▶ **TASK STATEMENT**: Reproduce, word for word, the part of the data that opens with the line containing "Find the location of a particular element. This" and closes with the line containing "center [504, 690].". Include both of those lines.

▶ **DATA FOR REVIEW**:
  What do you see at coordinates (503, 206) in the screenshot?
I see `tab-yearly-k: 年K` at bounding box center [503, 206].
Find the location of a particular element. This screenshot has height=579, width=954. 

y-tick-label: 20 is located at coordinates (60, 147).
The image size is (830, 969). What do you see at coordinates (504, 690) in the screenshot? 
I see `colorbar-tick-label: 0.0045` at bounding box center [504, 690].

--

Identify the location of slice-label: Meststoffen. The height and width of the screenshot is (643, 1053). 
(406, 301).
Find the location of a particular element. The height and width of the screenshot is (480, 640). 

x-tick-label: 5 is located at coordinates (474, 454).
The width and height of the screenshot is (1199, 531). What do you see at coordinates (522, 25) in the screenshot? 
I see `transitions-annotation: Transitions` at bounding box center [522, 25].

---

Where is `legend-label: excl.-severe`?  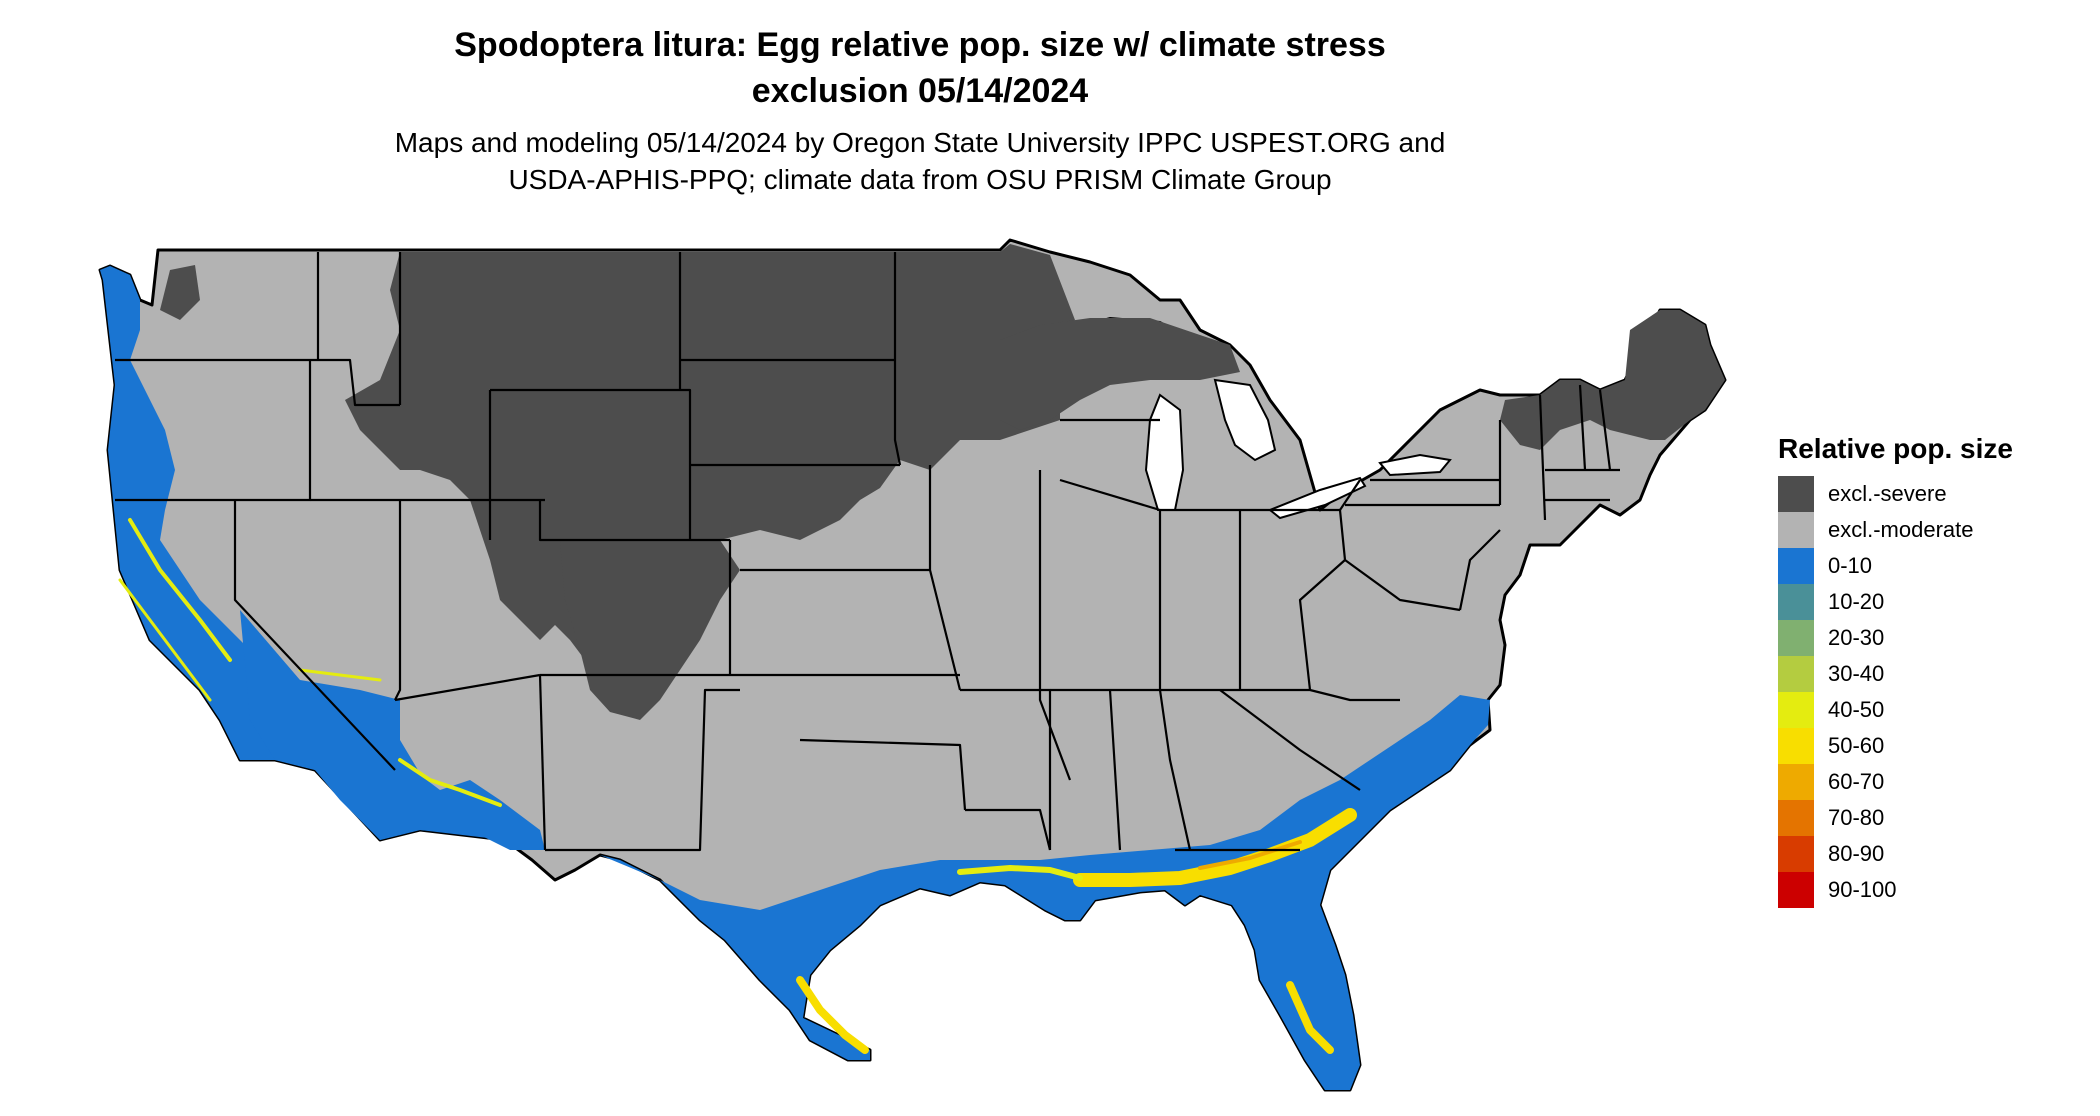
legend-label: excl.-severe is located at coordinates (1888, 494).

▶ **RESPONSE AREA**:
Find the location of a particular element. This screenshot has height=579, width=954. 

y-tick-label: 20 is located at coordinates (60, 147).
The image size is (830, 969). What do you see at coordinates (504, 690) in the screenshot? 
I see `colorbar-tick-label: 0.0045` at bounding box center [504, 690].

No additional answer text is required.